**TASK 1:** Decide whether each statement below agrees with the passage on East London amusements, and answer yes or no for each, quoting the deciding words of the passage. (a) The prize for hitting the bull's-eye is a Whitechapel cigar. (b) Admission to the pit costs 3d. (c) The writer says the poor are the best patrons of indecency.
**TASK 2:** Pick up the passage on East London amusements after its last sentence and continue it in the same voice.

SOURCE TEXT START

The principal amusement in the street, apart from buying knives and neckties of the Cheap Jack and entering into a raffle for a concertina, which is the sole business of one densely-crowded stall, seems to be shooting at a target—three shots a penny—and the prize for hitting the bull's-eye a real Whitechapel cigar. This seems to be an intensely popular pastime with the boys, and the one who wins a cigar and turns away and proudly lights it is at once surrounded by a crowd of lads, who praise his skill, and plead for a puff at the luxury which his marksmanship has won for him.
The public-houses are crammed all along the line. This form of 'amusement' seems to be the favourite one with families, for in house after house there are little groups comprising a gray-headed old lady with a glass of neat gin, a buxom young woman with a baby and ditto, and a burly young fellow with a big pewter. On barrels against the wall, and on forms set around, these groups of young men and young women are talking more or less loudly, and spending an idle hour in putting the bulk of the week's wages down their throats. It is a truism to say that the curse of the lower orders is drink, but no man with eyes can walk on a Saturday night through the homes of the wage-earning class without feeling how terrible the evil is, and how earnestly, without being either a bigot or a fanatic, every man who has a chance should raise his voice at the criminal neglect which flings these poor people into the arms of their only caterer—the publican.
Many people object to the music-halls as sinks of iniquity. That they are unmixed blessings I am not going to contend, but if properly conducted they do an immense deal of comparative good. Drink is sold certainly in some of them, but few people get drunk. A very little liquor goes a long way at a hall, and the people, being amused and interested in the entertainment, do not want much liquid sustenance. The entertainments at some of the lower halls might, it is true, be weeded of certain suggestive songs; but, after all, the best patrons of indecency are the rich, and the poor give their loudest applause to skilful dancing and sentimental singing. A good ballad, well sung, 'fetches' the masses as nothing else will, and they can appreciate good music. If the managers of halls would do away with the coarser items in their programmes, I should say that this form of entertaining the masses was absolutely calculated to benefit them. I am quite certain that to keep young men and women off the streets and away from bars is no bad service to the cause of morality. In the East of London there are several places where a big entertainment is given and no liquor is sold at all. At one of them—the best of its kind in London—there are two houses nightly. From seven till nine dramas are performed, then everybody is turned out and the house is refilled with a fresh audience for a music-hall entertainment—and nearly every evening the theatre is crammed to suffocation; the admission is 1d. the gallery, 2d. the pit, and 3d. and 6d. the upper circle and boxes. On the night of our visit there wasn't room to cram another boy in the place; the gallery and pit were full of boys and girls of from eight to fifteen, I should say, and the bulk of the audience in the other parts were quite young people.
The gallery was a sight which, once seen, could never be forgotten. It was one dense mass of little faces and white bare arms twined and intertwined like snakes round a tree—tier above tier of boys rising right away from the front rows until the heads of the last row touched the ceiling. It was a jam—not a crowd—when one boy coughed it shook the thousands wedged in and round about; and when one boy got up to go out he had to crawl and walk over the heads of the others; space below for a human foot to rest there was absolutely none.

SOURCE TEXT END
INFORMATION SHOWN START

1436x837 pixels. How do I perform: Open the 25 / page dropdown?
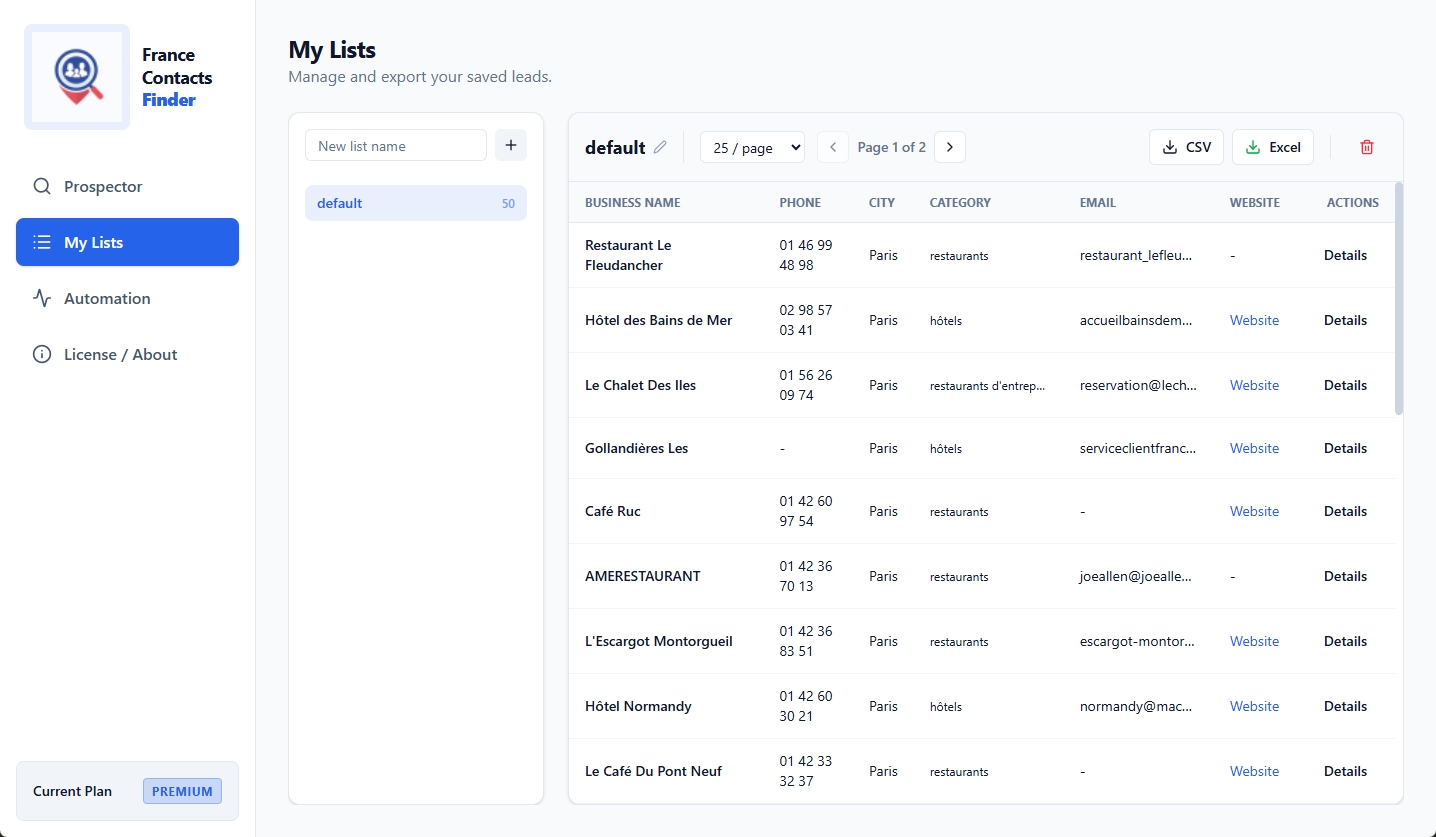tap(752, 147)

INFORMATION SHOWN END

**ANSWER AREA 1:**
(a) Yes: "the prize for hitting the bull's-eye a real Whitechapel cigar"
(b) No: "2d. the pit"
(c) No: "the best patrons of indecency are the rich"

**ANSWER AREA 2:**
All this vast audience was purely local. Our advent, though our attire was a special get-up for the occasion, attracted instant attention, and the cry of 'Hottentots' went round. 'Hottentots' is the playful way in this district of designating a stranger, that is to say, a stranger come from the West.
The entertainment was admirable; the artistes were clever, and in only one case absolutely vulgar; and the choruses were joined in by the entire assembled multitude.
When it was time for the chorus to leave off and the singer to go on again, an official in uniform, standing by the orchestra, and commanding the entire house, raised his hand, and instantly, as if by magic, the chorus ceased.
Of course there are disturbances, but the remedy is short and effective. Two young gentlemen in the dress circle fought and used bad language to each other. Quick as lightning the official was upstairs with a solitary policeman, the delinquents were seized by the collar, and, before they could expostulate, flung down a flight of steps and hustled out into the street with a celerity which could only come of constant practice.
It is fair to say that the youths seemed quite ready for the emergency, and took their 'chucking out' most skilfully. I should have fallen and broken my nose had I been flung down a flight of steps like that; these youths were evidently prepared, and took a flying jump on to the landing. What they did outside I can't say, but after a chorus of hooting at the helmeted intruder, the audience resumed their seats, and the performance went on without any further interruption.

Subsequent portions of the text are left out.